◆ **WHAT NEEDS TO BE DONE**: Every record listed below should be copied exactly.

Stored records
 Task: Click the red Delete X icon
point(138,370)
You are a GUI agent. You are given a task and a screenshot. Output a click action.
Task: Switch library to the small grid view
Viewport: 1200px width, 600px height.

◆ **WRITTEN ANSWER**:
 Task: Click the red Delete X icon
point(138,370)
You are a GUI agent. You are given a task and a screenshot. Output a click action.
Task: Switch library to the small grid view
Viewport: 1200px width, 600px height.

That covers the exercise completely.